Source extract:
-- -- --

# Question with OEM brake upgrade, mk3 spindles vs 10.1 spindles.....



## Grabbit (Apr 27, 2001)

I'm trying to make a hybrid big brake kit for my mk2 so I have options for which hubs, outer cv and bolt pattern to run but in a nut shell I'm trying to find out what accounts for the offsets being different in the "hats" on 4cyl vs VR6 brake discs. First off I know we are talking about two different sizes of brakes, different bolt patterns, different ball joint styles, different hub splines and all that but at the same time there are some similarities...outer tie rod, wheel bearing, strut mounting. So, that being said I'm trying to determine if the reason the VR discs do not have a "hat" (meaning the hub mounting point is almost coincident with the outer face of the disc) is due to the caliper? carrier? Hub? or the spindle itself? Basically will a DE caliper bolt up to a 4cyl spindle? 

It looks like in these two pictures from GAP, they show the same mounting point for the caliper relative to the hub itself, leading me to believe the calipers will bolt up.

4cyl








VR6









I would love to have a VR and a 4cyl front spindle side by side to see if the difference is in the spindle itself.


----------



## germancarnut51 (Mar 23, 2008)

You need to decide whether you are going to go with 5-bolts or 4-bolts, AND what the maximum caliper and rotor size you are going to run will be.

You also need to decide on a budget, because that will control whether you can afford to stay with standard MKIII ABA steering knuckles and simply buy custom made 11.3" rotors to run 11.3"DE" brake calipers, or need to do a little part swapping to be able to use standard 11.3" brake components.


----------



## Grabbit (Apr 27, 2001)

germancarnut51 said:


> You need to decide whether you are going to go with 5-bolts or 4-bolts, AND what the maximum caliper and rotor size you are going to run will be.
> 
> You also need to decide on a budget, because that will control whether you can afford to stay with standard MKIII ABA steering knuckles and simply buy custom made 11.3" rotors to run 11.3"DE" brake calipers, or need to do a little part swapping to be able to use standard 11.3" brake components.


 Well the issue isnt with the bolt pattern, that is actually a relatively easy fix. I'm trying to see if its going to be possible for me to bolt oem 11.3 "DE" calipers & carriers to stock 10.1 spindles provided i also get the correct disc, this is where my question about the offsets come in, is it really in the spindle mounting point or in the hub. I already am running OEM VR hubs, outer cvs in stock 10.1 spindles with redrilled 10.1 discs......


----------



## germancarnut51 (Mar 23, 2008)

-- -- --

Screen-element location listing
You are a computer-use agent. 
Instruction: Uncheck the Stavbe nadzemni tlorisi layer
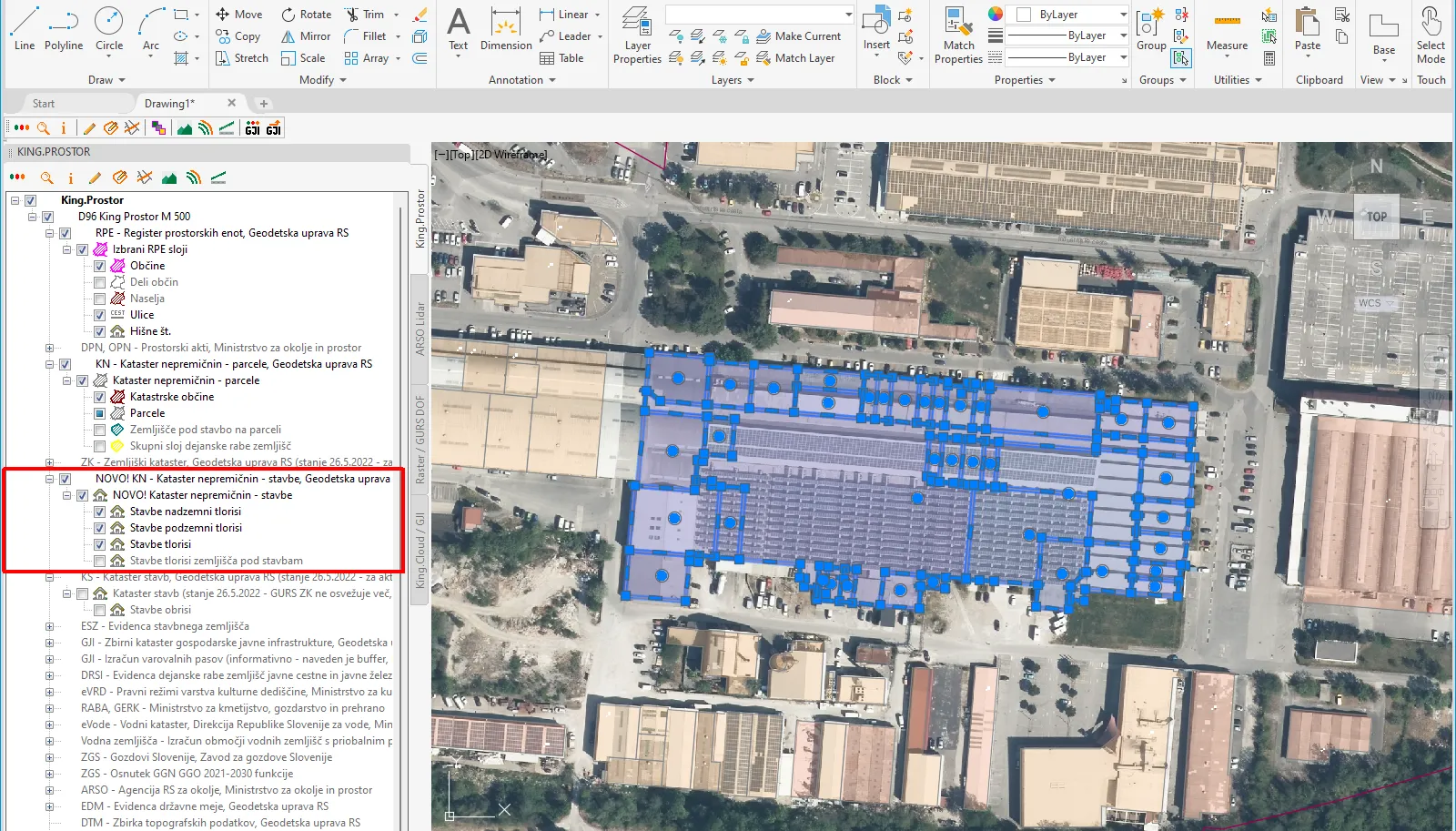[100, 512]
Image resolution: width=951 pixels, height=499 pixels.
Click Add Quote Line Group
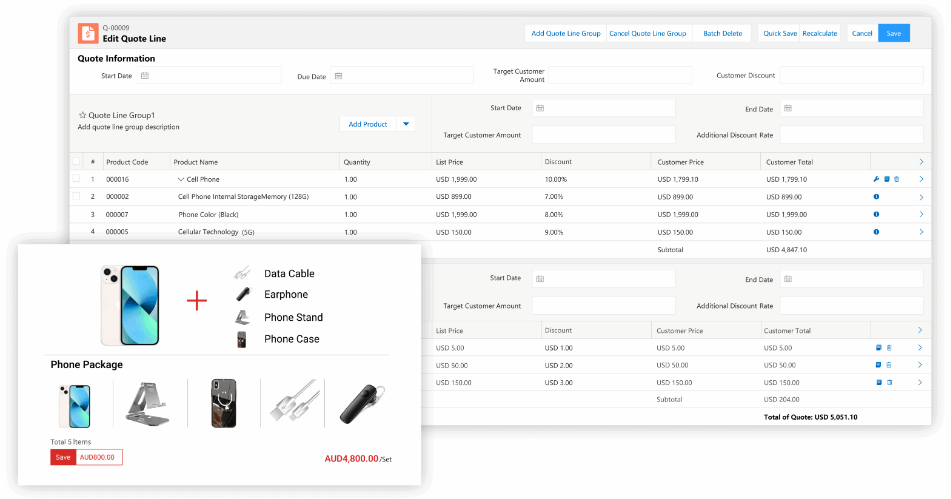[x=565, y=33]
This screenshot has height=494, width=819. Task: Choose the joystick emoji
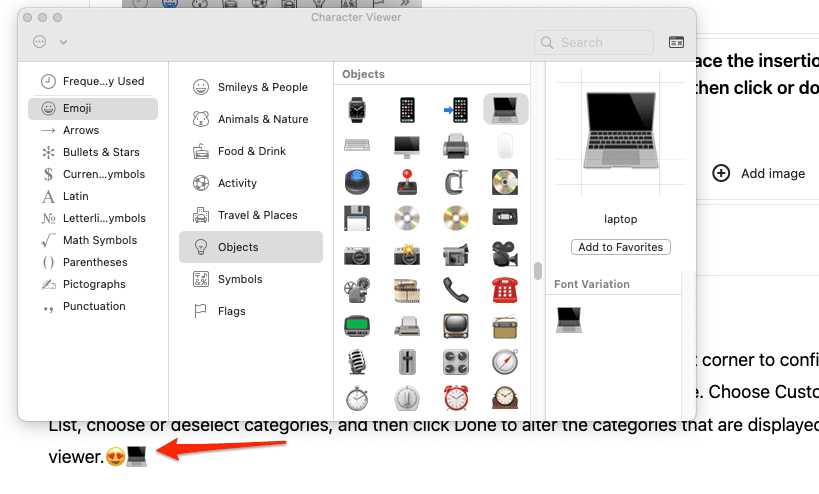[x=407, y=182]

-- -- --

Required task A:
Copy everything in the brake spindle thread from "I'm trying to make" down to "a 4cyl spindle?".
Required task B:
Collect every line of the listing that contains the string "width", matching case exactly.

Worked answer A:
I'm trying to make a hybrid big brake kit for my mk2 so I have options for which hubs, outer cv and bolt pattern to run but in a nut shell I'm trying to find out what accounts for the offsets being different in the "hats" on 4cyl vs VR6 brake discs. First off I know we are talking about two different sizes of brakes, different bolt patterns, different ball joint styles, different hub splines and all that but at the same time there are some similarities...outer tie rod, wheel bearing, strut mounting. So, that being said I'm trying to determine if the reason the VR discs do not have a "hat" (meaning the hub mounting point is almost coincident with the outer face of the disc) is due to the caliper? carrier? Hub? or the spindle itself? Basically will a DE caliper bolt up to a 4cyl spindle?

Worked answer B:
Image resolution: width=951 pixels, height=499 pixels.
This screenshot has height=494, width=819. Task: Choose the joystick emoji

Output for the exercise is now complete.